_GIVEN PASSAGE:_
Géner García Molina, better known as “Jhon 40,” is the one who connects the cocaine that leaves southern Colombia with its buyers in Venezuela. If there is one example of the transformation the FARC’s structure due to its immersion in the drug trafficking business, it is Jhon 40.
The dissident went from being a young man with communist ideals and a badly placed faith in the insurgent struggle to becoming an extravagant drug lord who liked to buy luxury horses, only wore imported military clothing and handled billions of pesos a year. Because of this, Jhon 40 became one of the main objectives of the Colombian government in its fight against the guerrillas, and is currently one of the most important actors in international drug trafficking in southern Colombia.
Jhon 40 was born in the municipality of San Martín in the department of Meta on August 23, 1963. He is the grandson of Roque Molina, alias “El Diablo,” one of the peasants who took up arms in the 1960s with alias “Tirofijo” in Marquetalia in the department of Tolima.
His criminal career began in the 1980s when he joined the 31st Front of the Revolutionary Armed Forces of Colombia (Fuerzas Armadas Revolucionarias de Colombia – FARC) after spending two years as secretary in the Communist Youth (Juventudes Comunista – JUCO). In the beginning, Jhon 40 used the name of Francisco Javier Builes to cover up his actions. But as he gained importance within the guerrilla organization, his real name came to light.
Shortly after joining the guerrillas, he learned the trade of drug trafficking thanks to Tomás Molina Caracas, alias “El Negro Acacio,” who by then was the FARC’s drug czar. In 2006, Jhon 40 was already considered one of Meta department’s drug lords. With extravagant clothes, jewelry and gold watches, luxurious vans and a satellite phone that never left his side, Jhon 40 was acquiring the characteristics of what would be the guerrilla’s most important drug lord. His power in the region was such that as commander of the 43rd Front, he was believed to move up to 100 tons of coca per year, receive billions of pesos for drug trafficking transactions and control almost 5,000 hectares of coca.
In 2006, the Colombian government, supported by the United States, implemented operation “Emperador,” which gathered 3,200 uniformed men in Meta with the sole objective of capturing Jhon 40.

_GOAL:_
Copy the Jhon 40 text again, starting with "Géner García Molina, better" and going on through "is Jhon 40.", and swap "cocaine" for "coca paste".

_INFORMATION SHOWN:_
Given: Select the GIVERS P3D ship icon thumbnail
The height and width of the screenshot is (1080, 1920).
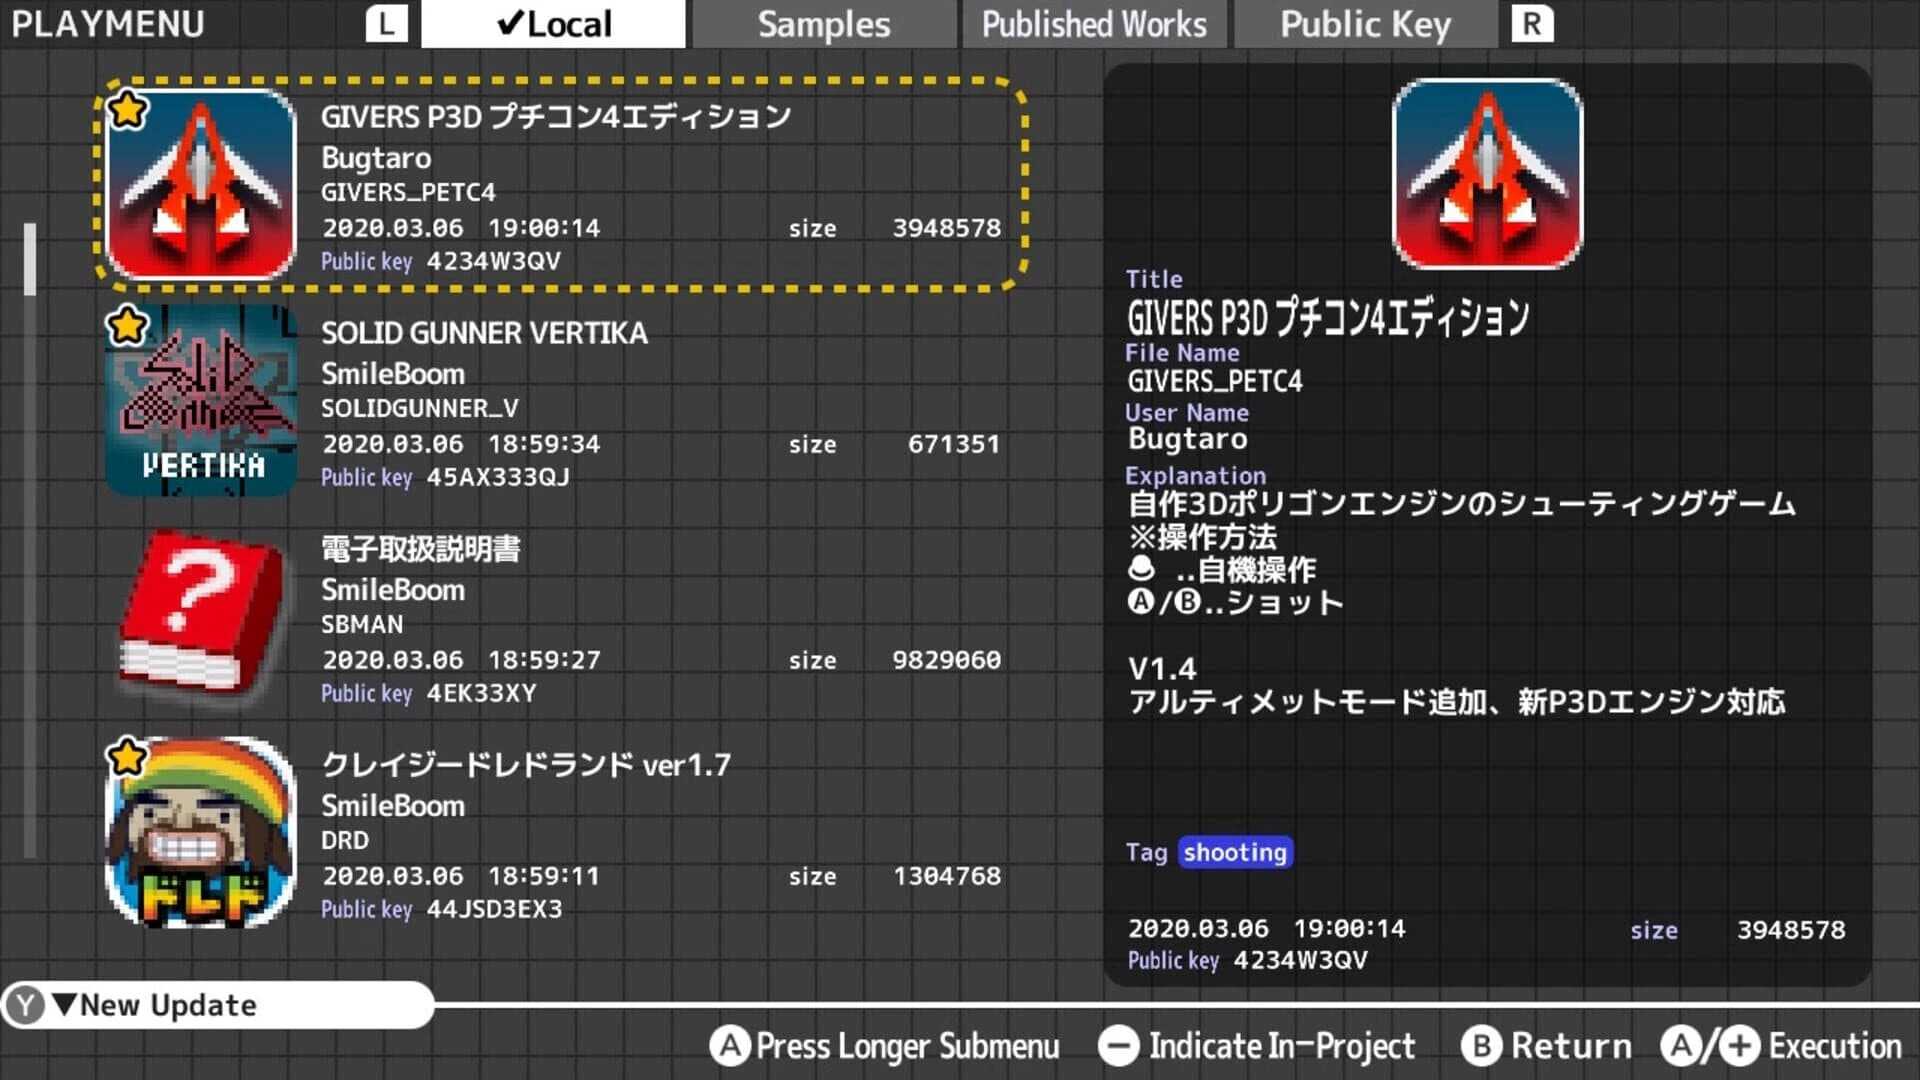Looking at the screenshot, I should [200, 185].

_SOLUTION TO THIS TASK:_
Géner García Molina, better known as “Jhon 40,” is the one who connects the coca paste that leaves southern Colombia with its buyers in Venezuela. If there is one example of the transformation the FARC’s structure due to its immersion in the drug trafficking business, it is Jhon 40.